▶ **Given passage**
===
Posted on the 29 July 2019 by Weminoredinfilm.com @WeMinoredInFilm

Quentin Tarantino's first job in Hollywood was scooping poop on the set of a Dolph Lundgren workout video. That story is less well known than his legendary rise from video store clerk to "voice of a generation," but we all have to start somewhere and for Tarantino that meant working as a production assistant on Lundgren's Maximum Potential:

Tarantino got the gig because the video's producer was a regular at Video Archives and offered several of the employees a chance to PA. Part of their grunt work included clearing all of the dog shit away from a grassy area in Venice Beach which was going to be used for one of Lundgrunden's workout sessions. Turning to his friend Roger Avary, Tarantino joked, "This is literally a shitty job."

It would take him years to convince Hollywood that his actual work wasn't shit. Early script readers rejected True Romance for having too many f-bombs. Audiences ran out of Reservoir Dogs. " Pulp Fiction is shit!" is what Tarantino heard being shouted from the crowd as he walked up to the stage to accept the Palm d'Or at Cannes 1994.

However, whether he predicted where culture was going or helped cause the evolution or a bit of both, Tarantino's early violent movies don't look so violent anymore, his vulgarities aren't so jarring, and his efforts to elevate what people of the time would have called "trash culture" now just looks like normal pop culture. His only tool left to outrage and offend is his unapologetic use of the n-word and similar words like it, repeatedly foisting charged racial epithets at us in a way that hasn't aged well.

Either way, Tarantino is part of the Hollywood establishment now, and with his career far closer to its end than its beginning it's been fun looking back and ranking his filmography. Yesterday, I ended with From Dusk Till Dawn as my pick for his 8th best film. Today, here are my picks for #7-5. Tomorrow, I'll have my top 4.

7. Once Upon a Time in...Hollywood (2019)

My Big Quentin Tarantino Ranking/Trivia List-Part 2

What It's About: A day or two in the life of a Hollywood has been (Leonardo DiCaprio), his loyal gofer/stuntman (Brad Pitt), and a young starlet on the rise (Margot Robbie). That starlet just happens to be Sharon Tate.

Backstory: On one of Tarantino's prior movies, a well-known actor - he won't say who - made a surprising request. This person wondered if maybe they could give his stuntman a small on-camera role in the movie, a kind of reward for so many years of work together. Tarantino complied, and after they filmed the stuntman's small role he went over to pay him some compliments. The stuntman, however, wasn't really having it. Sure, getting to actually act instead of being run over by a car or thrown off a building was fun and all, but his primary concern was making his boss look good. Actually stepping in front of the camera on his own was just a distraction from that.
===
▶ **Data provided**
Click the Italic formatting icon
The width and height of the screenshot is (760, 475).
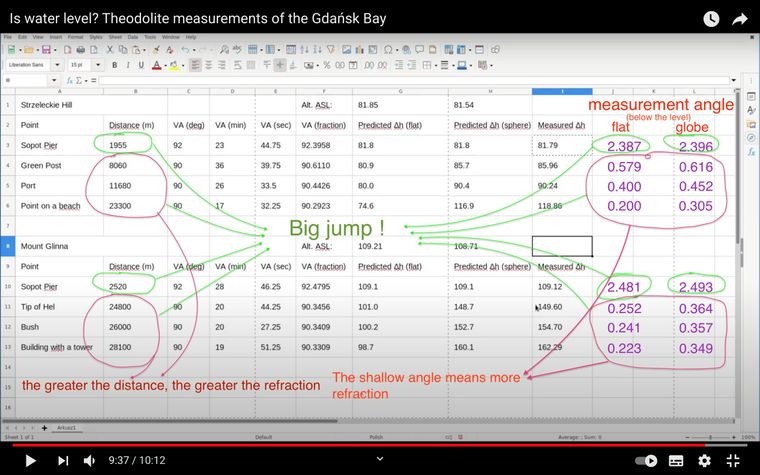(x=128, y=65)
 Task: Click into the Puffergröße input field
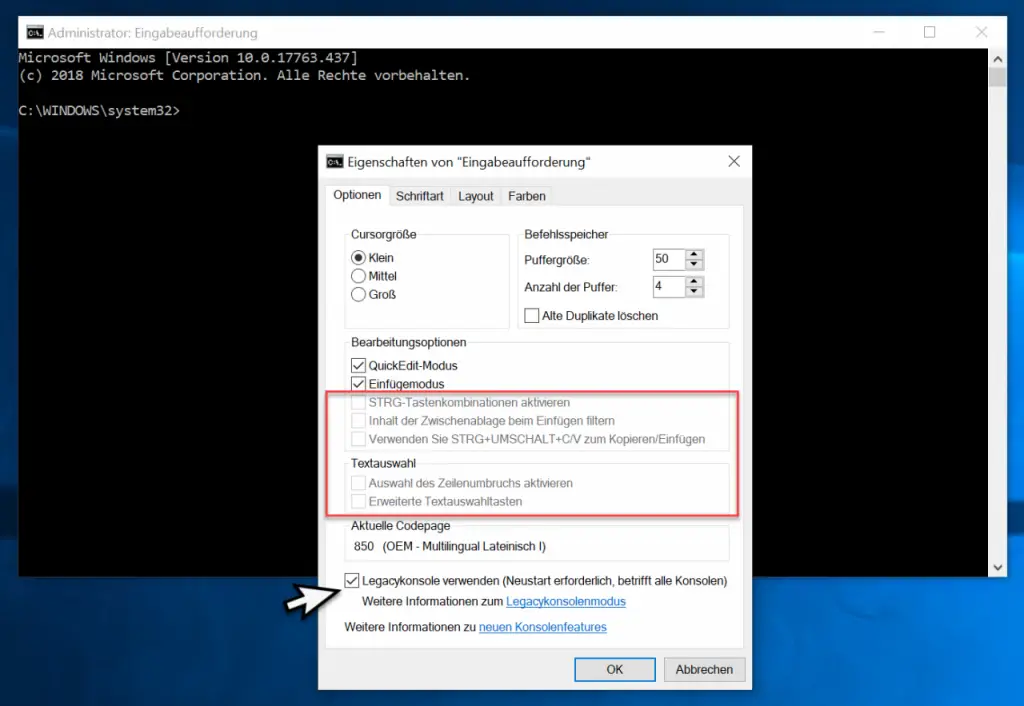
===
▶ **Requirements**
#1 According to the Tarantino ranking post, how did Tarantino get the production assistant job on the Dolph Lundgren workout video?
#2 Translate this sentence from the Tarantino ranking post into Spanish: "Tarantino complied, and after they filmed the stuntman's small role he went over to pay him some compliments."
#3 Pick up the Tarantino ranking post after its final sentence and write the next part.

▶ **Responses by task**
#1 The video's producer was a regular at Video Archives and offered several of its employees a chance to work as production assistants.

#2 Tarantino accedió y, después de que filmaran el pequeño papel del doble, se acercó a hacerle algunos cumplidos.

#3
Why didn't he want the spotlight? How could someone be so free of ego? What's it like to so willingly make yourself subservient to someone else's career? And what is that relationship between star and stuntman really like?

All of this intrigued Tarantino, and he filed it away in his mind as something he'd like to explore one day, maybe using one of the most famous star-stuntman relationships - Burt Reynolds and Hal Needham - as a template. However, he was equally fascinated with old TV actors like George Maharis and Edd Byrnes and how they tried to ride the turbulent waves of the late 60s when the New Hollywood movement was about to take over, leaving them either pitiable relics or respected elder statesman who managed to change with the times.

Add on top of that his own personal memories of what it was like to live in LA in 1969 when the Manson Family murders happened and you get Once Upon a Time...in Hollywood.

Quentin's Take: "I think all of my movies are achingly personal, alright? I'm usually dealing with something in my life and I disguise it with genre, so people don't realise. However, this isn't a genre movie, so the personalness is more on the surface. And where the real personal point of view comes into it is the fact that I was a resident of Los Angeles County in 1969. I remember what was on TV. I remember the products. I remember the billboards. I remember everything. "

My Take: After nearly three decades of filling his character's mouths with pop culture references, it's astonishing to think that Tarantino has only just now fulfilled the Hollywood cliche of making a movie almost exclusively about people who work in Hollywood. Once Upon a Time is thus his contribution to the rich subgenre of movies which pay homage to the dream factory and the eternal hope that while a new star is born every day everyone is due their own comeback.

Tarantino's already had several of the latter - Kill Bill, Inglourious Basterds both being critical turning points. Those hoping for this to be yet another comeback for him after the divisive Hateful Eight will likely be disappointed. This isn't an entirely new direction but instead a melding of prior hits, mixing the leisurely-paced character study of Jackie Brown with the period pieces touches of Inglourious Basterds and adding in a new dose of surprising compassion.

The guy finally has enough years on him to emotionally understand the story of middle-aged desperation, and he couldn't have picked a better cast. Robbie does her best to radiate off the screen and DiCaprio and Pitt are often electrifying, turning a purposefully shapeless story into something routinely captivating. As with everything he's made since Inglourious Basterds, though, he could have easily chopped 10-20 minutes off the runtime.

Favorite Scene: Rick Dalton gets schooled by a little girl.

6. Reservoir Dogs (1992)

My Big Quentin Tarantino Ranking/Trivia List-Part 2

What It's About: In the immediate aftermath of a heist-gone-wrong, a group of criminals (Michael Madsen, Tim Roth, Steve Buscemi, and Harvey Keitel being chief among them) turn on each other as they try to sniff out the rat in their midst.

Backstory: In some alternate universe, Reservoir Dogs exists as a black-and-white oddity starring some guy named Quentin Tarantino and a bunch of his friends. However, thanks to Harvey Keitel that universe is far removed from our own.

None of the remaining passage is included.